In the current research, we utilized the anthracnose resistant and anthracnose susceptible strains of walnut described in previous studies for lncRNA sequencing using the Illumina HiSeq 4000 platform (https://www.illumina.com) [32]. A total of 645 differentially expressed lncRNAs (DELs) were identified in L423 vs. L37 during five infection stages of C. gloeosporioides. LncRNA109897 (MSTRG.109897.16) was identified through sequencing data analysis and was shown to be induced by C. gloeosporioides and to regulate walnut resistance to anthracnose by mediating the positive regulation of the target gene JrCCR4 (serine/threonine-protein kinase-like protein CCR4, LOC108987657) expression. Furthermore, JrCCR4 interacts with JrTLP1b and induces its expression. In turn, JrTLP1b can induce the transcription of lncRNA109897 to promote its expression. Thus, our findings indicate that the lncRNA109897-JrCCR4-JrTLP1b transcriptional cascade is a positive feedback regulation of walnut resistance to anthracnose and provided insights for the role of lncRNA in the coordinated regulation of walnut resistance to anthracnose.

Results

Genome-wide identification of lncRNAs responding to C. gloeosporioides

To explore the lncRNAs involved in the resistance of walnut to anthracnose and identify the lncRNAs responding to C. gloeosporioides, our previously published transcriptome database (Bioproject Number: PRJNA776681) was analysed, in which the leaves of resistant (L423) and susceptible strains (L37) at five infection times were used as sequencing samples [32]. After assembly, annotation, and filtering of all transcripts from the RNA-Seq results, approximately 9514 unique lncRNAs [transcript length ≥200 nt, open reading frame (ORF) coverage <50%, and potential coding score <0.5] were obtained using FEELnc. As shown in Fig. 1A, these lncRNAs were more evenly distributed across the 16 chromosomes in walnut. The majority of lncRNAs (78.60%) were located in intergenic regions, and 21.40% of the lncRNAs (intronic: 19.99%, exonic: 1.34%) overlapped with protein-coding genes (Fig. 1B). The lncRNAs range in length from 200 to 12 311 nucleotides (nt), with a median length of 1557 nt that is shorter than the median length (1725 nt) of the mRNAs (Fig. 1C), and the number of exons of the lncRNAs was significantly different from that of the mRNAs (Fig. 1D).

Genome-wide identification of lncRNAs responding to *Colletotrichum gloeosporioides*. A Distribution of different types of lncRNAs along each walnut chromosome. From outside to inside: sense, antisense, intergenic, intronic, exonic. B Genome location statistics of lncRNAs. C Length comparison of lncRNAs and mRNAs. D Percentage of lncRNAs and mRNAs containing different numbers of exons.

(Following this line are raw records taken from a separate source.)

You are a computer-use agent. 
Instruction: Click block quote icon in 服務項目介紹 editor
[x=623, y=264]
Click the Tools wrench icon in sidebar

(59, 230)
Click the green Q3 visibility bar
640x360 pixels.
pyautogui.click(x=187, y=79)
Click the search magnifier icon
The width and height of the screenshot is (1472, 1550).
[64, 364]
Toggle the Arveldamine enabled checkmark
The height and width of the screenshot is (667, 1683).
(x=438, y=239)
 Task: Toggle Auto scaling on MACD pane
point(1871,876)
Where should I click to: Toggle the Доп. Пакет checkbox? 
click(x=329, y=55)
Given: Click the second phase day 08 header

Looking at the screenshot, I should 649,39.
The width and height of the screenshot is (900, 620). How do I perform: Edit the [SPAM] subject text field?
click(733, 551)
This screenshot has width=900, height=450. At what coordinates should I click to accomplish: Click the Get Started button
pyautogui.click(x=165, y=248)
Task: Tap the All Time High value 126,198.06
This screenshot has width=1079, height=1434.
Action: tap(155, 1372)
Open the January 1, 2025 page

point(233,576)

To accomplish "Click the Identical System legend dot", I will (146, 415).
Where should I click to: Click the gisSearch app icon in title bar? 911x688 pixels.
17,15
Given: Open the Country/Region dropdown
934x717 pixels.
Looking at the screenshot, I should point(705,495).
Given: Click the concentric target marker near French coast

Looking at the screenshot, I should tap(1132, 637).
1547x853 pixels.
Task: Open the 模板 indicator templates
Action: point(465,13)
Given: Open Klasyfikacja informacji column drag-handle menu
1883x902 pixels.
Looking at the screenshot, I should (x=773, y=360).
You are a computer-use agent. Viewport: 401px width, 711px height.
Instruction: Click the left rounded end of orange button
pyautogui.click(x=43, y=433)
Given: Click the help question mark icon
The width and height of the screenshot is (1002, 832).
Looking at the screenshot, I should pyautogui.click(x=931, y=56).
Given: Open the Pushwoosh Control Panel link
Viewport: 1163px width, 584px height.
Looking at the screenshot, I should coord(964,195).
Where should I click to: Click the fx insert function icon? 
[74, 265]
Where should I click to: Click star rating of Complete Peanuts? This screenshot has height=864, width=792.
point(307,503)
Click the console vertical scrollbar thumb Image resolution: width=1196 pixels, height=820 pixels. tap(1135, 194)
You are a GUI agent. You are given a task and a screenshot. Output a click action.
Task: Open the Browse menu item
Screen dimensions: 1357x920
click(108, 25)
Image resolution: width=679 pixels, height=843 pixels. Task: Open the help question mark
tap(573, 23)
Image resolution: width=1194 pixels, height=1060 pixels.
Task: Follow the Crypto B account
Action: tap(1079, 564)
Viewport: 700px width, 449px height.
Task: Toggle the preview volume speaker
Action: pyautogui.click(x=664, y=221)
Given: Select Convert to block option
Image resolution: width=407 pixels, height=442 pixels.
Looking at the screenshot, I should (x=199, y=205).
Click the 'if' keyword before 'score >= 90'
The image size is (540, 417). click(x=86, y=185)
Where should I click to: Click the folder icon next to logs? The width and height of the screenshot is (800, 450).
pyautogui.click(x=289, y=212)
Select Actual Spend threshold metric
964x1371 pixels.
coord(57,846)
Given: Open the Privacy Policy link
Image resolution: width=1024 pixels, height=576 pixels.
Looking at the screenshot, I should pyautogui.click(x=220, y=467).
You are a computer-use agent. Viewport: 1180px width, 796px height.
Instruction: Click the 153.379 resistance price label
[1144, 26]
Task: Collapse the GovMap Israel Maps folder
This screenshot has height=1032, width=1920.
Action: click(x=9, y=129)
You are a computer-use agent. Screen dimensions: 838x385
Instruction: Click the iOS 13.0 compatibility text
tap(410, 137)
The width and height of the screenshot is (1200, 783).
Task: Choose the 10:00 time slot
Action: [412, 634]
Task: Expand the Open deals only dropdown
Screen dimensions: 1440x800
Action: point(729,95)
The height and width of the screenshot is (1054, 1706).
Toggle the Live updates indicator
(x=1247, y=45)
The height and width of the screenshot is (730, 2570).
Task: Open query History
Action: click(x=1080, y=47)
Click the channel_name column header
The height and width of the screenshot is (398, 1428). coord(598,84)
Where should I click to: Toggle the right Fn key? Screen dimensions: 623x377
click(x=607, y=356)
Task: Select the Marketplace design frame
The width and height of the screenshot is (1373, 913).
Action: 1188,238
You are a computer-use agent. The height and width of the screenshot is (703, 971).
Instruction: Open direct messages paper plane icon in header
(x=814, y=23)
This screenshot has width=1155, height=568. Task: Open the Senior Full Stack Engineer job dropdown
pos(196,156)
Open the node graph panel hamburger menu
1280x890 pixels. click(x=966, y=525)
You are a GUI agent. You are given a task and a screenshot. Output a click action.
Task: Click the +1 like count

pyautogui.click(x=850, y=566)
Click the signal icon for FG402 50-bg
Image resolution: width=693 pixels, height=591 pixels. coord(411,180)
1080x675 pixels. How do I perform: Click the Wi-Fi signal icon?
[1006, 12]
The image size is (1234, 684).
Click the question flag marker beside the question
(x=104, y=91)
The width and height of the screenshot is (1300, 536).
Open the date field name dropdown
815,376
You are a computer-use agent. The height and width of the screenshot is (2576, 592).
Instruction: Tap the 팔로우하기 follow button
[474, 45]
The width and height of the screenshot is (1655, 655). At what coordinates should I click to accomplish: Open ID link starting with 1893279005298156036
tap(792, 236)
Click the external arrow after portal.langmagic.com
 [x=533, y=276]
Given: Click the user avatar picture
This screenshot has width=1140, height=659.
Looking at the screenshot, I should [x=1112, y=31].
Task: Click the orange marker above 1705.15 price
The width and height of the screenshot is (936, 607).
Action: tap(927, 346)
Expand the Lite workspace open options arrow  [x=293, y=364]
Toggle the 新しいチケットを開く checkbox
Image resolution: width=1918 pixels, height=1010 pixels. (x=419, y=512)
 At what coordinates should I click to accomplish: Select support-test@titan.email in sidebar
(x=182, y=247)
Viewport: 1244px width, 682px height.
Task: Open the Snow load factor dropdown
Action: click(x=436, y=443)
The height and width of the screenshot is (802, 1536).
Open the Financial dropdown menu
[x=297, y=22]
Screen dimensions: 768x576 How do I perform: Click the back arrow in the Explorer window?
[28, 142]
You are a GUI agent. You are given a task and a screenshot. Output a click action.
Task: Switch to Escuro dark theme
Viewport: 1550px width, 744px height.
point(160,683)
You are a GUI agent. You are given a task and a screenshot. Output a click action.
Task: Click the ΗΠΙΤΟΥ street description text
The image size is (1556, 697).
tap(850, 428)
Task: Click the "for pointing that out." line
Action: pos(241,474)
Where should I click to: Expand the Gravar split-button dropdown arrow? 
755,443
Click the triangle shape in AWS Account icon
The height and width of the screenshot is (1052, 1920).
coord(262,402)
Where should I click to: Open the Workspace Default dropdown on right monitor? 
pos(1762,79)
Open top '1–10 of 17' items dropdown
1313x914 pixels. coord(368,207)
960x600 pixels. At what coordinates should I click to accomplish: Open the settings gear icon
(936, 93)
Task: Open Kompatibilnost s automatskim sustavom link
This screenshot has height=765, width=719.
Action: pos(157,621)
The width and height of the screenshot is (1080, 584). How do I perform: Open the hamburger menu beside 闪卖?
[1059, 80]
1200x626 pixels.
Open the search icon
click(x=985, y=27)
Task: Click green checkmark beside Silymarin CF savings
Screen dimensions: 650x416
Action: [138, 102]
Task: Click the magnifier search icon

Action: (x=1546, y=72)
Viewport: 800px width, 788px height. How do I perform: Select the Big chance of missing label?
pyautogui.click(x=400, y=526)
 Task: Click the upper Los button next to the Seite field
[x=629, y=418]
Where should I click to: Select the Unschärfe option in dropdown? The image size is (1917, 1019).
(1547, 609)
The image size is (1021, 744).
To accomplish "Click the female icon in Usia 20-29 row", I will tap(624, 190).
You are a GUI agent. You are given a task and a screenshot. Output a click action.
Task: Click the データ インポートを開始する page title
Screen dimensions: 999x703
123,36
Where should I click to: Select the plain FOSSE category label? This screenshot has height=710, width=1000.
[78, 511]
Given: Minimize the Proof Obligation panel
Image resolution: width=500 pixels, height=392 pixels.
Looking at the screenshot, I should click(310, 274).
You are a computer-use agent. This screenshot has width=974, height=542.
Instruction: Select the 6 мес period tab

Functional prediction and target analysis of DELs

A total of 645 lncRNAs as DELs (P-value <0.05 and | log2foldchange | ≥1) were identified in L423 vs. L37 at five infection times. The DELs were the highest at 120 hpi and included 102 upregulated lncRNAs and 144 downregulated lncRNAs (Fig. 2A; Table S1, see online supplementary material). To explore the function of the DELs, the cis-regulatory role in mediating neighboring genes and the trans-regulatory role were predicted. We first analysed the 100 kb upstream and downstream regions of the 645 DELs for cis targets. A total of 431 lncRNA-mRNA pairs comprising 304 lncRNAs and 389 mRNAs were identified through co-expression analysis, in which 41 neighboring lncRNA–mRNA pairs had a positive correlation (Pearson’s correlation coefficient, |PCC| ≥0.5) (Fig. 2B; Table S2, see online supplementary material). Meanwhile, the correlation of neighboring lncRNA-mRNA pairs was significantly higher than that of the neighboring mRNA-mRNA, random lncRNA-mRNA, and random mRNA-mRNA pairs (Fig. 2C), which indicated that the lncRNAs may be able to positively upregulate their neighboring gene expression. Gene Ontology (GO) analysis showed that the lncRNA cis targets were enriched in the ‘glycosphingolipid biosynthesis’ and ‘gap junction’ categories. Additionally, KEGG analysis revealed that these cis-targets were largely representative of the ‘photosystem II assembly’ and ‘hormone catabolic process’ categories (Fig. 2D; Table S3, see online supplementary material).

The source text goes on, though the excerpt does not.